2012. Le Président de la République française, François Hollande, reconnaît le massacre trop longtemps nié par les institutions de la République. Le 17 octobre de cette première année de mandat, les services de la présidence publient un communiqué reconnaissant les « tués » de la « sanglante répression » subie par des « Algériens qui manifestaient pour le droit à l’indépendance »(22). Les responsabilités de ces « faits » que « la République reconnaît avec lucidité » sont éludées, mais « l’hommage à la mémoire des victimes » est rendu, la reconnaissance des faits est actée.

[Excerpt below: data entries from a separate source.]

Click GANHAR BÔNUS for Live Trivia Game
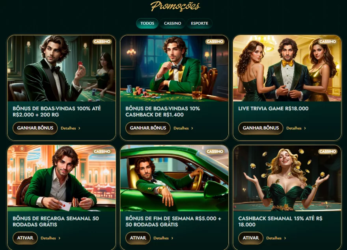 coord(261,128)
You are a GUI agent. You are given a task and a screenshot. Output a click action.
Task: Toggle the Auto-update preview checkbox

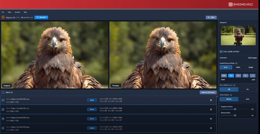coord(221,52)
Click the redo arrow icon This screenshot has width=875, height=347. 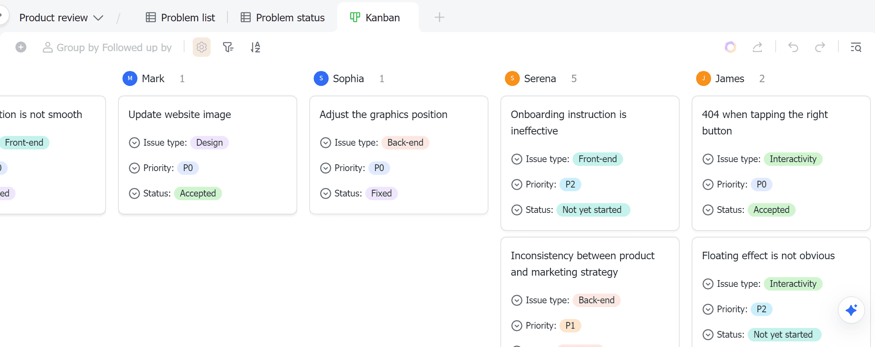(x=820, y=47)
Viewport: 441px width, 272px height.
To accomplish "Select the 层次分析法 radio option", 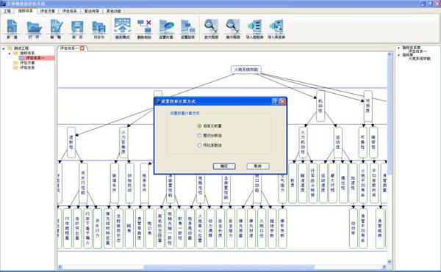I will [199, 136].
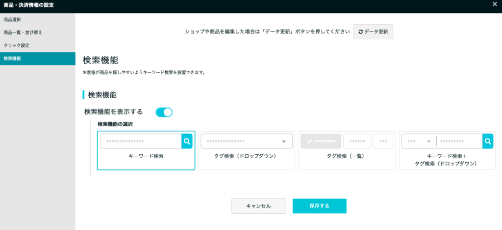Screen dimensions: 502x230
Task: Open 商品選択 in the sidebar
Action: point(12,20)
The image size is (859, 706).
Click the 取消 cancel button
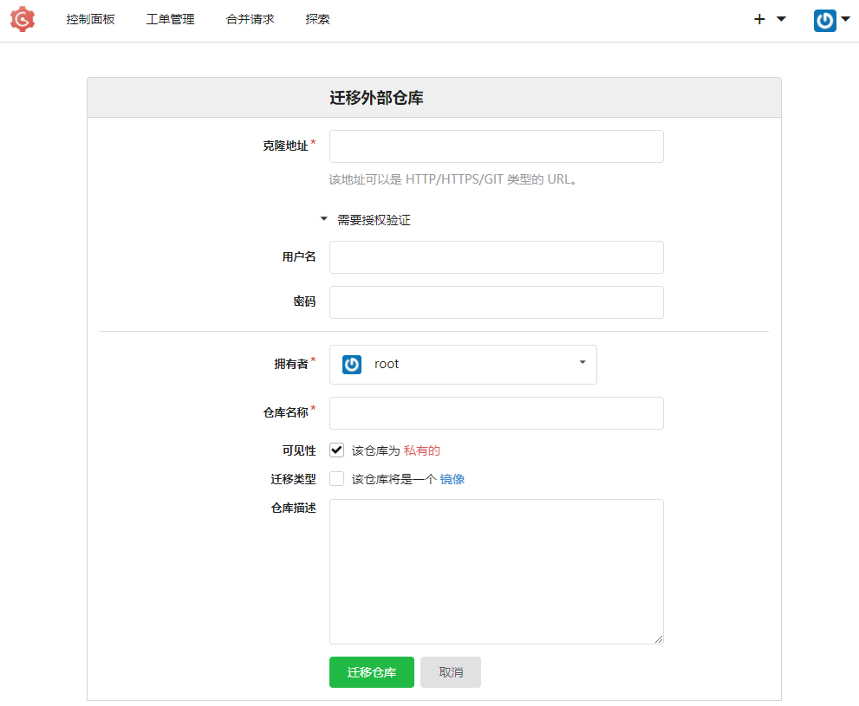[450, 672]
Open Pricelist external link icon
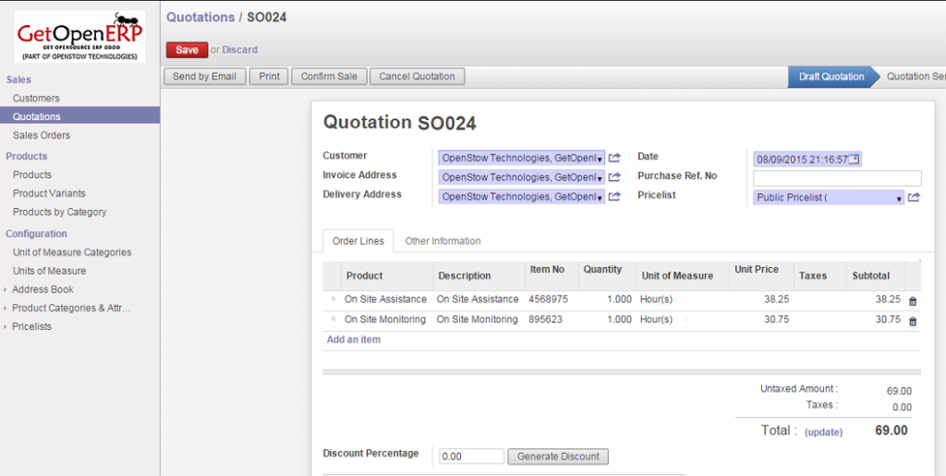Screen dimensions: 946x476 point(914,197)
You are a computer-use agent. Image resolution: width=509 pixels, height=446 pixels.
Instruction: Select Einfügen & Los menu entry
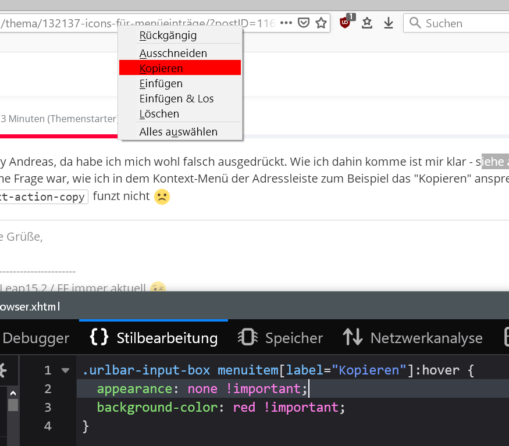(x=177, y=99)
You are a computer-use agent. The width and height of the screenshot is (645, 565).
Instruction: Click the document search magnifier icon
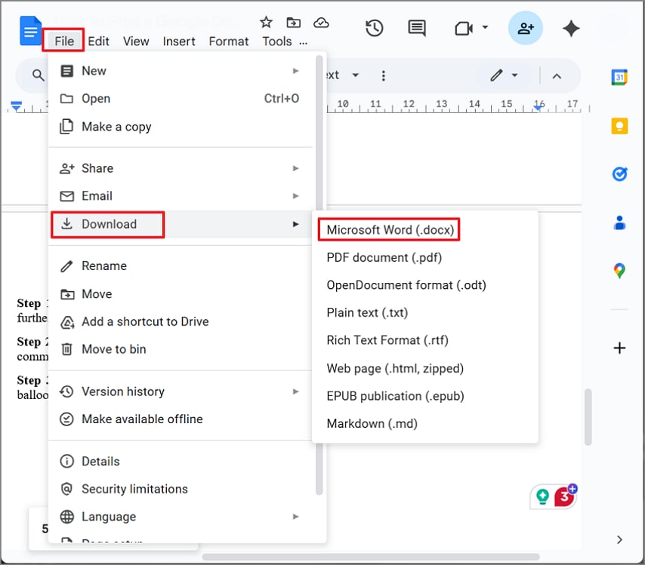point(37,76)
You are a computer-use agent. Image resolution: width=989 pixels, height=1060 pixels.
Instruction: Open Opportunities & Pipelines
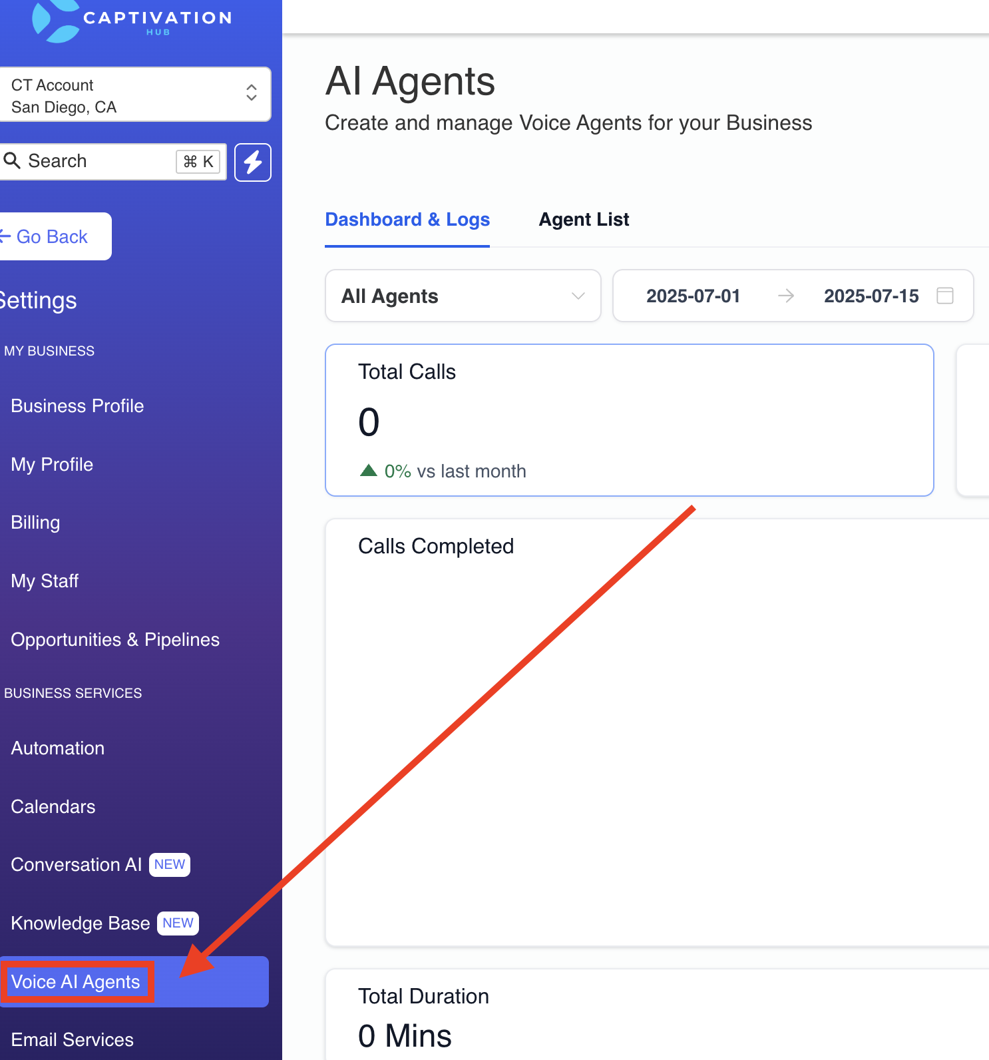click(115, 640)
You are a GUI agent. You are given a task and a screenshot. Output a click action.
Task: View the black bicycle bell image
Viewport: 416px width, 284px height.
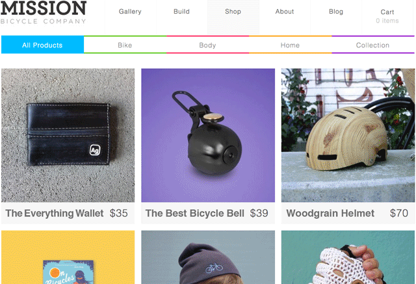pyautogui.click(x=208, y=135)
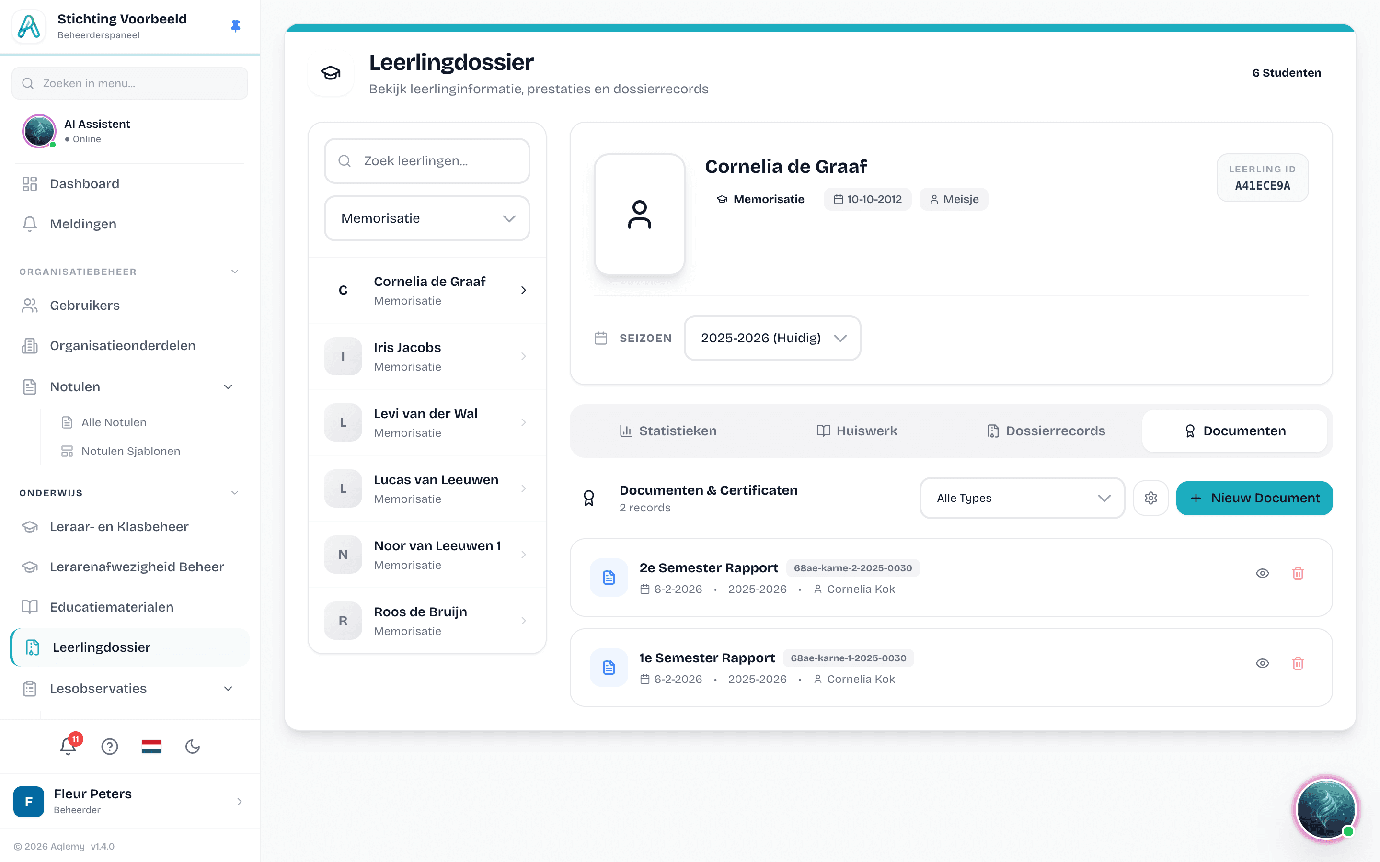
Task: Click the help question mark icon
Action: pos(109,746)
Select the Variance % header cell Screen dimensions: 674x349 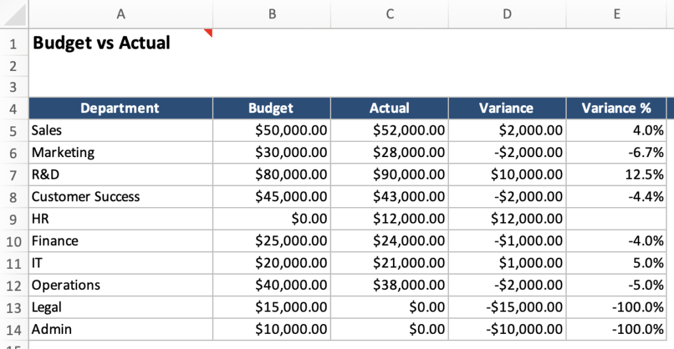click(x=616, y=108)
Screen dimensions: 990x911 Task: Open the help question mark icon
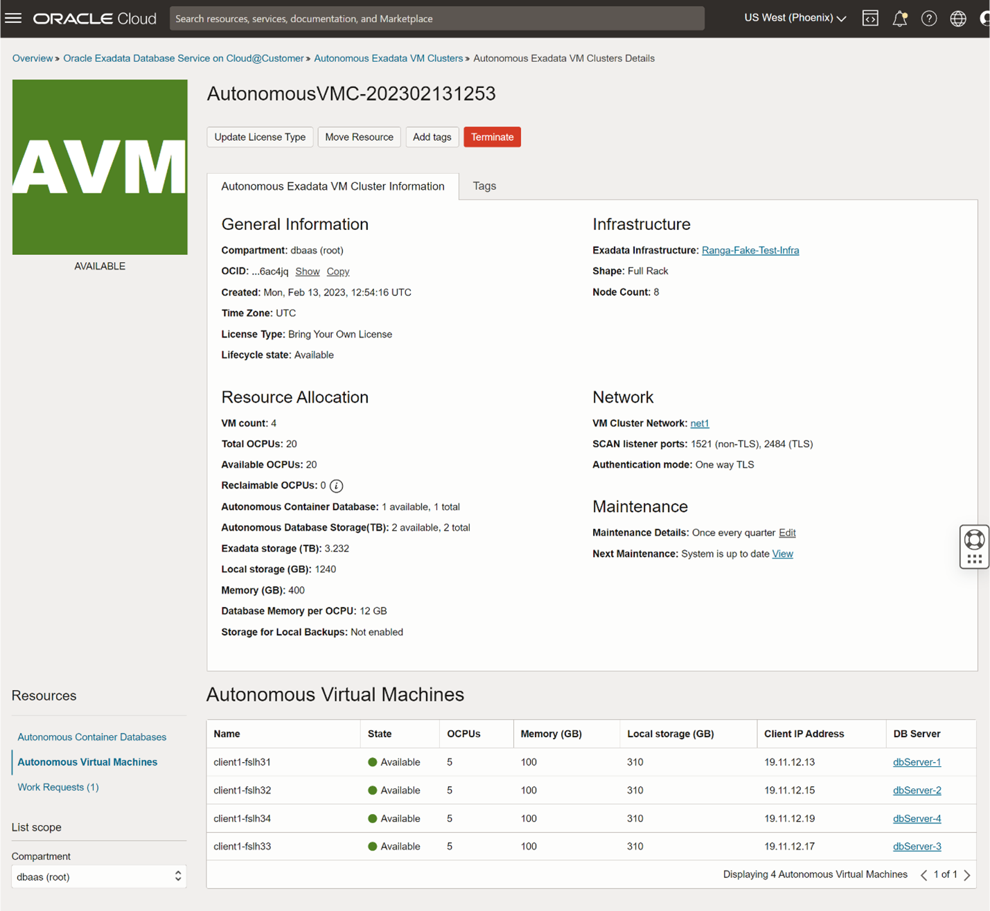(928, 18)
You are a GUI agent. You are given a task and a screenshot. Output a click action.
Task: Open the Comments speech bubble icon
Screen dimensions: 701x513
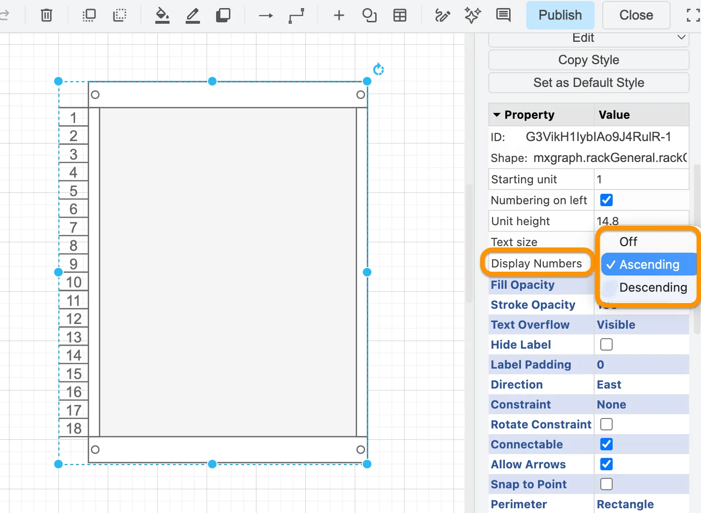point(503,15)
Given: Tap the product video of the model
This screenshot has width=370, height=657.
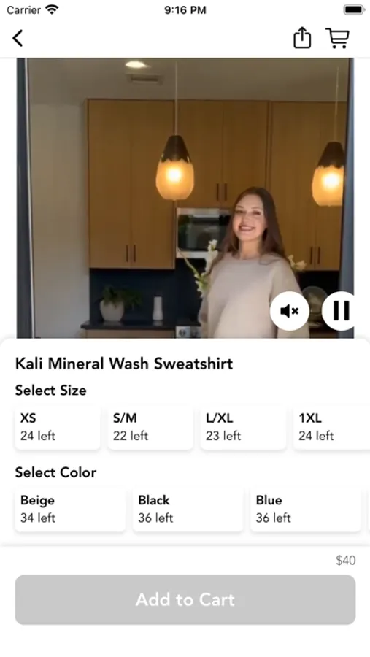Looking at the screenshot, I should point(185,198).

2017. Dès le début de la campagne présidentielle, Emmanuel Macron suscite de nombreuses attentes sur la question des mémoires. Le jeune Président de la République se présente comme issu d’une génération ayant un rapport renouvelé à l’Histoire coloniale. À cette rupture générationnelle s’ajoute une rupture politique : il n’est pas rattaché à un parti ayant un passif colonial. Et surtout, il a qualifié durant sa campagne, en février 2017 à Alger, la colonisation de crime contre l’humanité(23) ; il s’est présenté au monde comme un Président débarrassé du poids du passé. Pourtant, en octobre 2017, silence.

Octobre 2018. Emmanuel Macron ne prend pas la parole, mais se contente d’un tweet :
« Le 17 octobre 1961 fut le jour d’une répression violente de manifestants Algériens. La République doit regarder en face ce passé récent et encore brûlant ».


Il avait promis de faire entrer les relations franco-algériennes dans une nouvelle ère, mais les réalisations pratiques de cette promesse tardent à se montrer. En juillet 2020, il charge l’historien Benjamin Stora de la rédaction d’un « rapport sur les questions mémorielles portant sur la colonisation et la guerre d’Algérie » ; on communique allègrement sur cette belle prise du Président et le 60e anniversaire du 17 octobre 1961 se dessine comme une date clé de la mémoire ; le Nouveau monde va-t-il enfin émerger ?

Macron, une communication en rupture vis-à-vis du passé colonial de la France ? la place du 17 octobre

La reconnaissance du massacre du 17 octobre 1961, d’un crime inhumain et d’une répression sanglante est indispensable, mais ce n’est pas uniquement un discours sur la date clé qui est attendu. L’évènement est à replacer dans une chronologie et une géographie si l’on veut que la République reconnaisse l’étendue et la profondeur des crimes commis, ainsi que les responsabilités en cause. C’est l’attendu qui reposait sur la commémoration faite par Emmanuel Macron.
Le 17 octobre est un massacre colonial en métropole ayant atteint un niveau de violence inexprimable, mais il n’est pas un événement isolé : il s’inscrit dans un processus de répression plus large. Rappelons que lorsqu’Emmanuel Macron, candidat à la présidentielle, qualifie les actes commis en Algérie de crime contre l’humanité, il a parfaitement conscience de ce que cela signifie. Toujours candidat, dans une interview donnée au magazine L’Histoire et parue le 23 mars 2017, il confirme sa position et l’affine :
« Je précise d’abord que [la notion de] crime contre l’humanité ne se définit pas nécessairement par l’intention génocidaire. La définition du traité de Rome intégrée en 2010 dans notre Code pénal en élargit notablement les critères : massacres de masse, déplacements de population, etc. »(24).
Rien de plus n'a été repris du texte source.